All of the records below are to be output exactly; no image belongs in the result.

[Start of section]

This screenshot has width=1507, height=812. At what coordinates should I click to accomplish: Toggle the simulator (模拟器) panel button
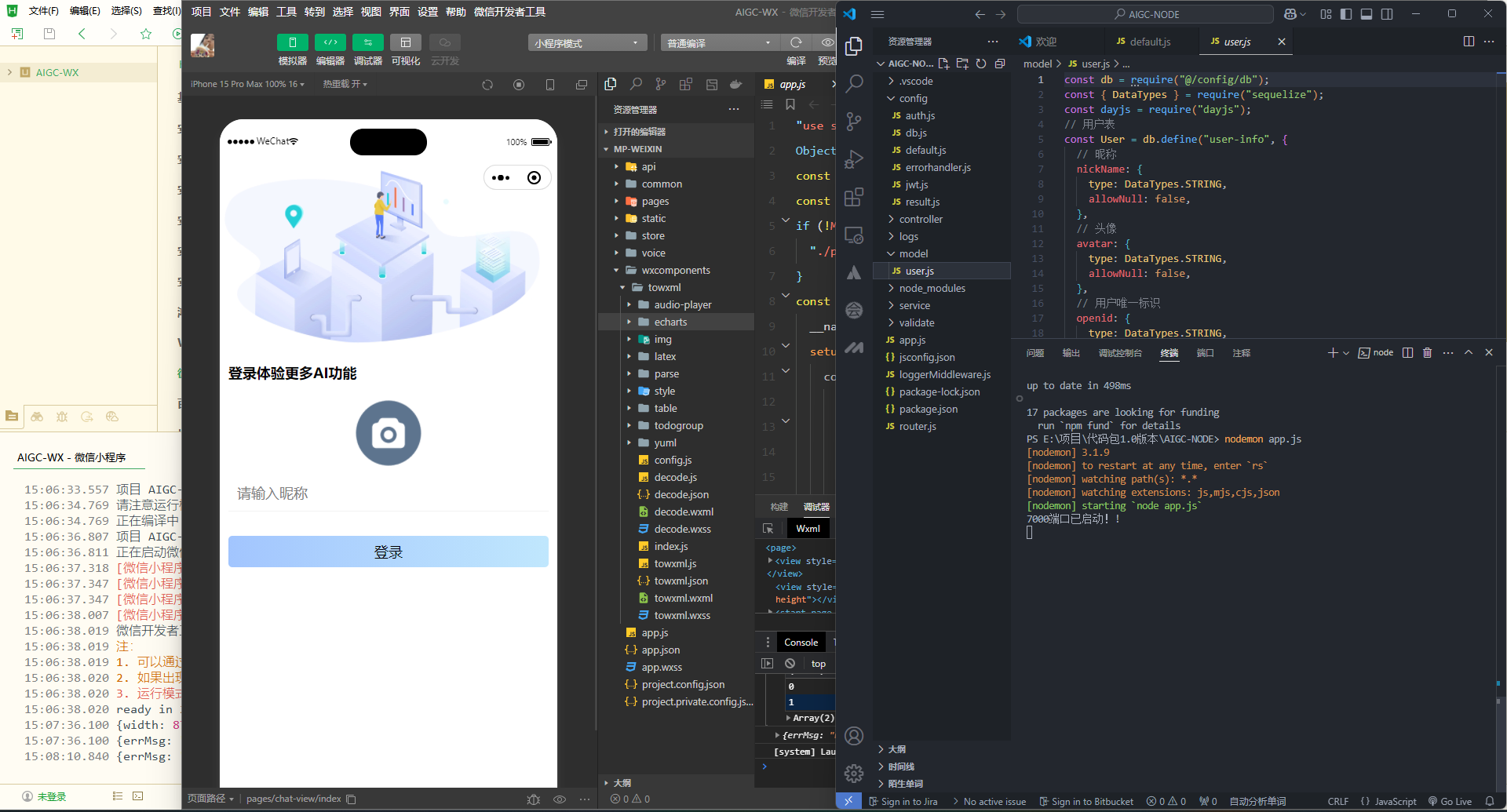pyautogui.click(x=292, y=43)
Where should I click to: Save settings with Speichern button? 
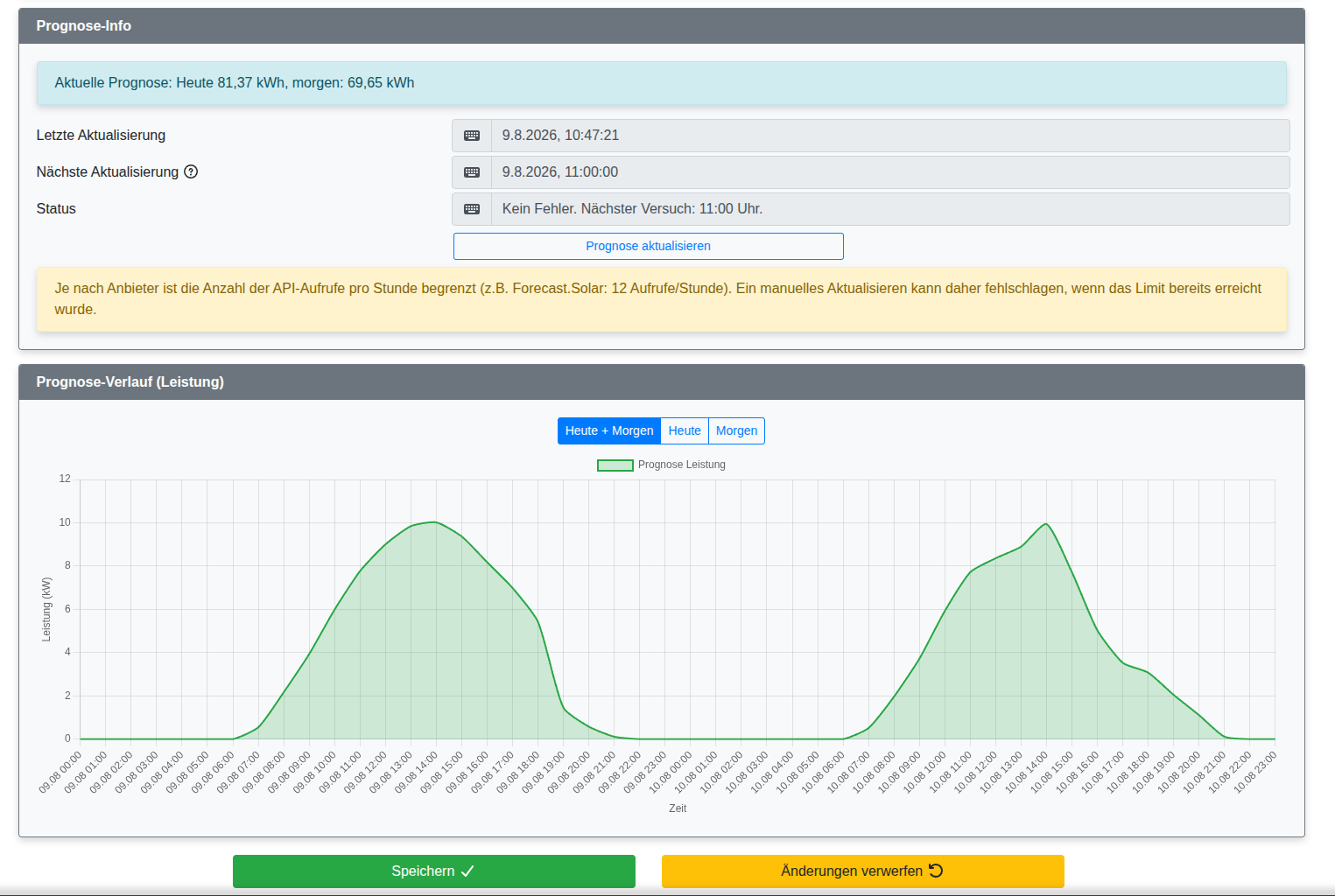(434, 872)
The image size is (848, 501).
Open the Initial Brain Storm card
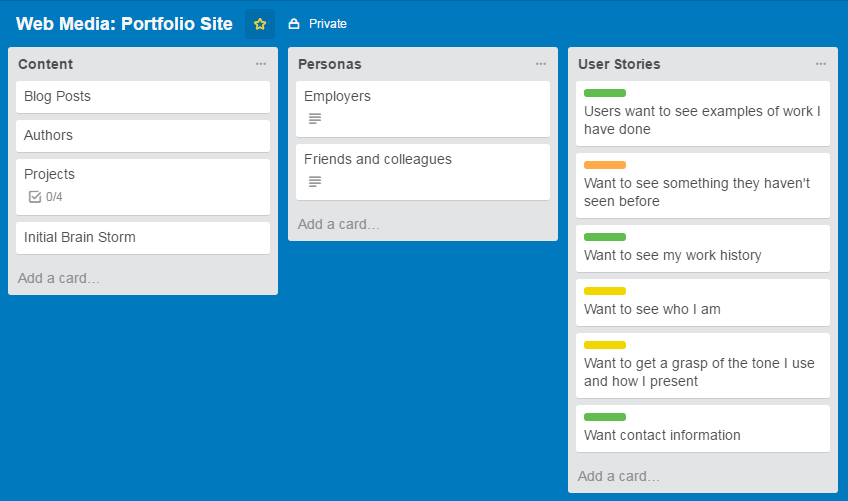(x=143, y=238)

[End of section]

Solution for this exercise:
This screenshot has width=1507, height=812. At what coordinates should I click to accomplish: Toggle the simulator (模拟器) panel button
pyautogui.click(x=292, y=43)
Where should I click to: Save settings with Speichern button? 
(434, 872)
The image size is (848, 501).
Open the Initial Brain Storm card
(x=143, y=238)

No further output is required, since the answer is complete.